Una volta che si ha la dovuta prova testimoniale e l’amico o il parente non vuole restituire i soldi avuti in prestito, allora ci si può rivolgere ad un avvocato perché mandi una lettera di sollecito affichè il beneficiario del prestito restituisca il debito. Se l’amico o parente debitore continua a non pagare, allora si va in causa in tribunale.

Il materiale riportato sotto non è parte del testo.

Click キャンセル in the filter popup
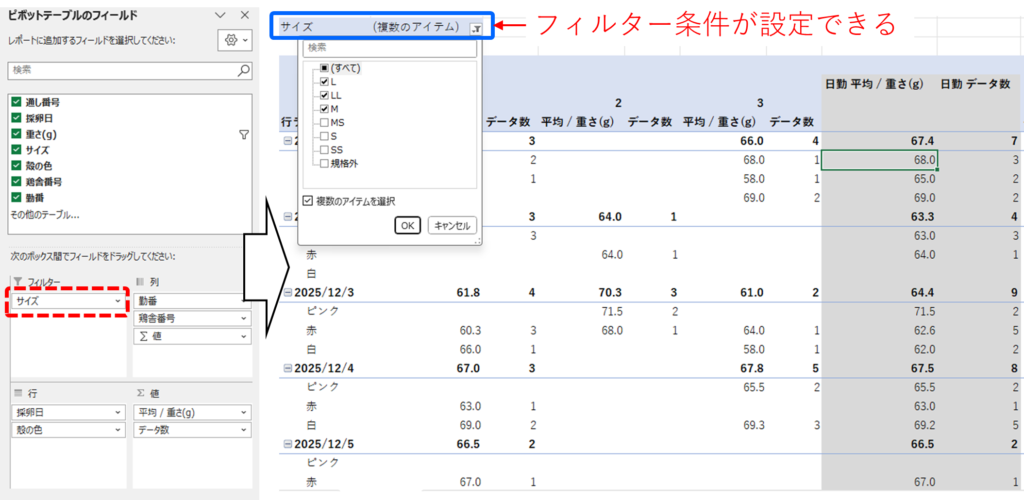 [x=451, y=225]
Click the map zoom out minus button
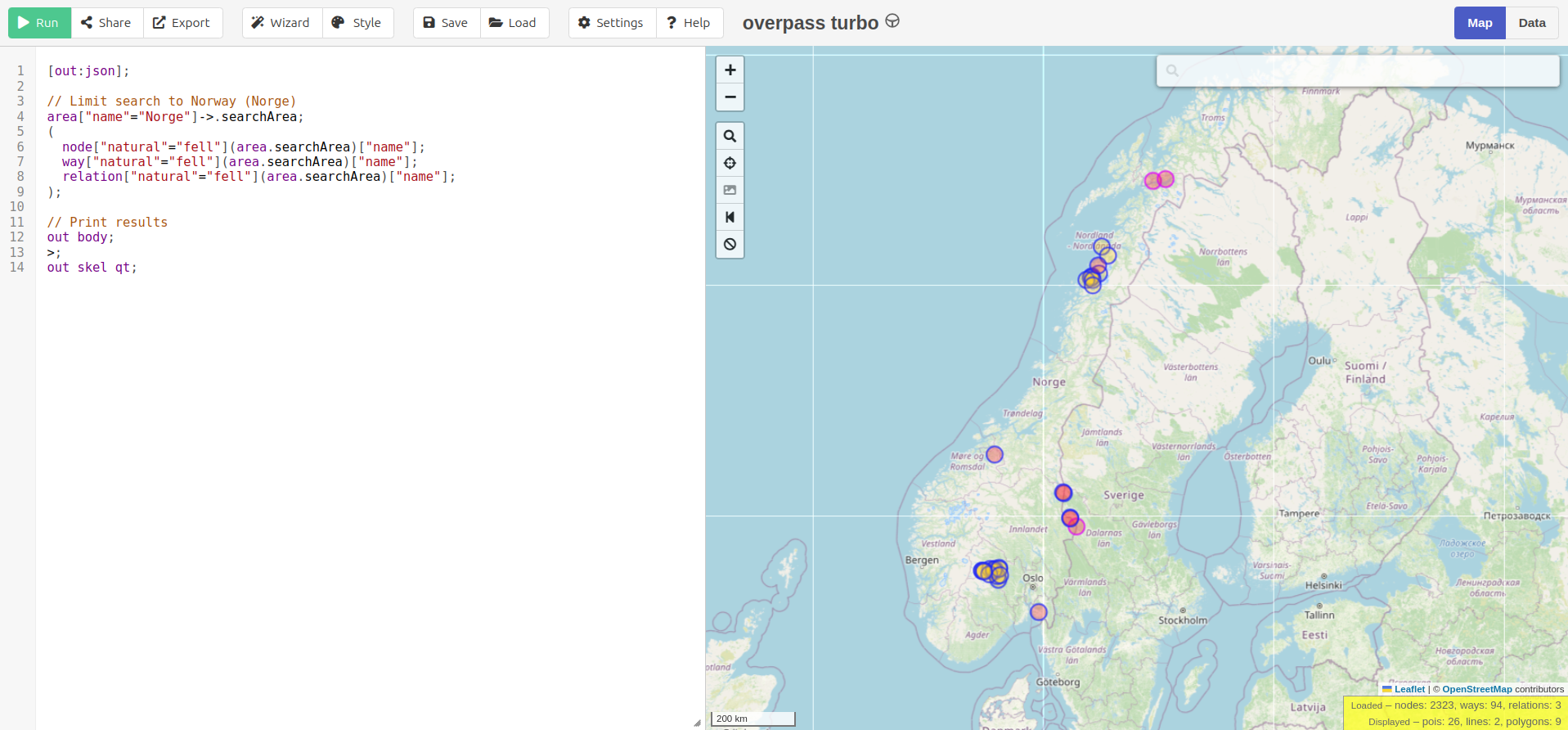Viewport: 1568px width, 730px height. click(730, 97)
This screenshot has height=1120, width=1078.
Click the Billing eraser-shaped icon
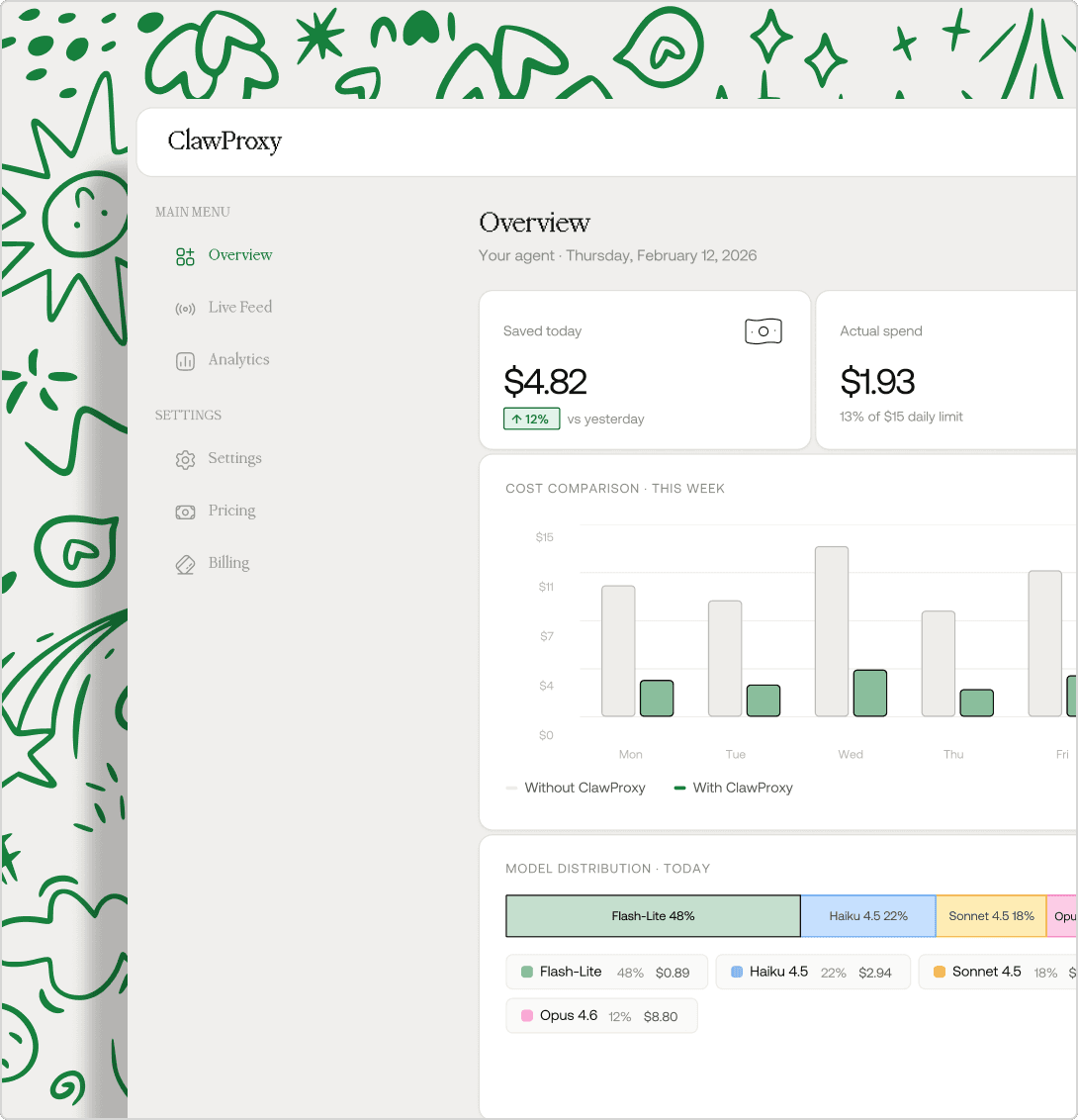[185, 564]
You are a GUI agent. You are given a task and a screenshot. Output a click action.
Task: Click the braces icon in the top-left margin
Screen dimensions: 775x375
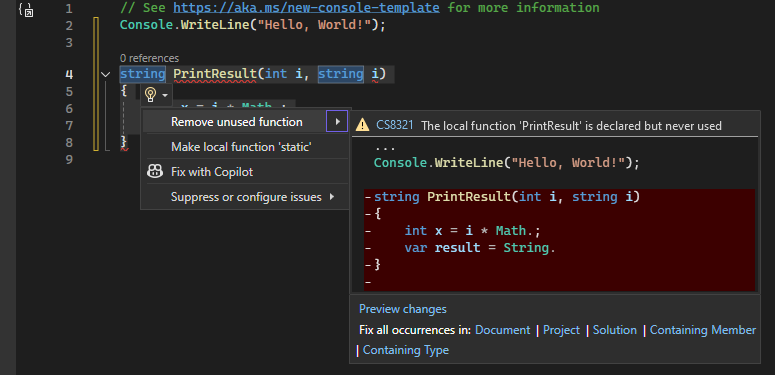[26, 9]
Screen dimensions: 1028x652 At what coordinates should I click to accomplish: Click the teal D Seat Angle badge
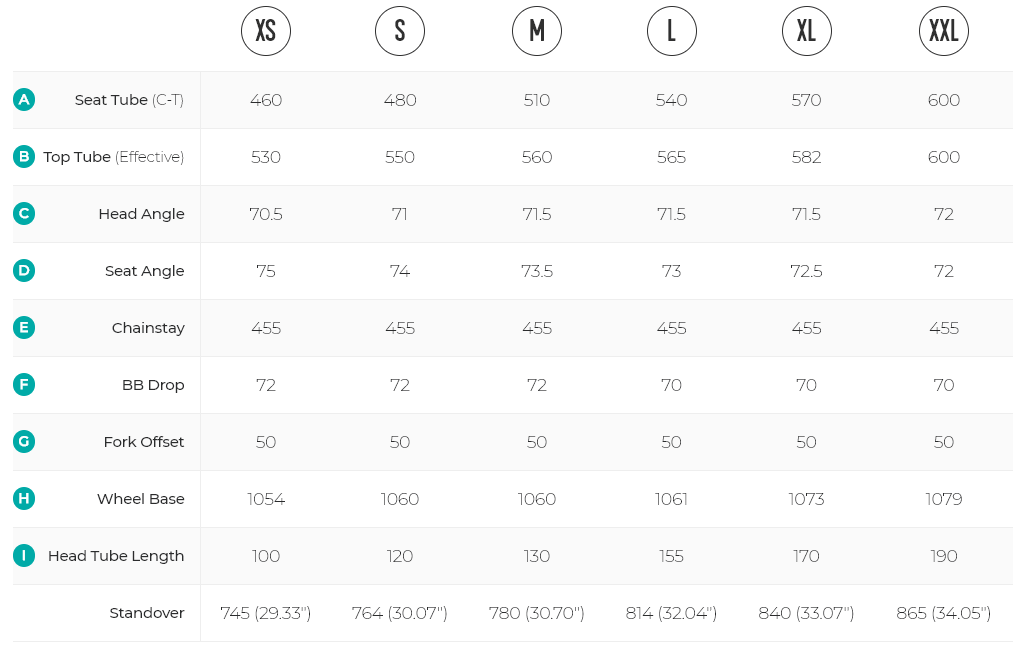(x=24, y=271)
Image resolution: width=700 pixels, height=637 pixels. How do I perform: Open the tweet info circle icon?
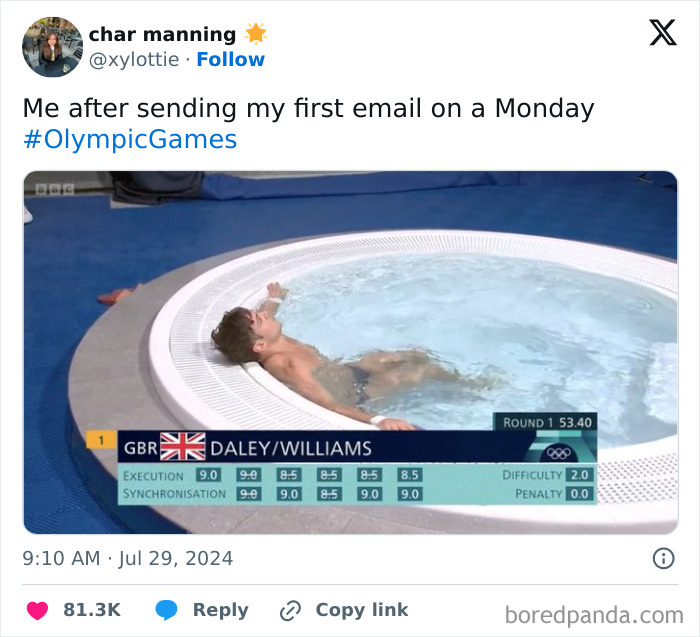pos(663,558)
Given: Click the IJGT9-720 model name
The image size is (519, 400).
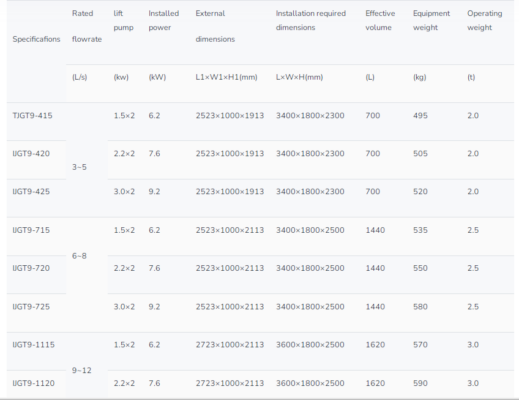Looking at the screenshot, I should click(x=31, y=268).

Fare causa civile se amico o parente non vuole restituire soldi dati in prestito

Rivolgendosi ad un giudice per ottenere il rimborso del prestito dato ad un amico o un parente, si avvia una vera e propria causa civile e se l'importo prestato è entro i 5mila euro, allora ci si rivolge al giudice di pace competente, se l’importo prestato supera la cifra dei 5mila euro, allora ci si rivolge al Tribunale civile ordinario.
 
La prima cosa da fare è sempre quella di presentare prova documentale che attesta l’effettivo prestito avvenuto nei confronti di un amico o di un parente e fornita questa prova, di qualsiasi genere e natura sia, spetta al giudice di competenza prendere le dovute decisioni.

Scrittura privata come tutela per prestiti di soldi ad amici e parenti

Per evitare di incorrere nel problema della mancata restituzione di soldi prestati ad amici e parenti e arrivare fino in Tribunale per farseli restituire, il consiglio è quello di stipulare quanto meno una scrittura privata che diventa atto formale di attestazione dell’avvenuto prestito e si tratta di un documento che si sceglie proprio quando si fanno prestiti tra amici o tra parenti.

Basta in questo caso compilare la scrittura privata secondo le regole previste per la stesura di una scrittura privata per un prestito. Nel caso si proceda con il bonifico per il trasferimento dei soldi, bisogna sempre ricordarsi di inserire una causale molto precisa.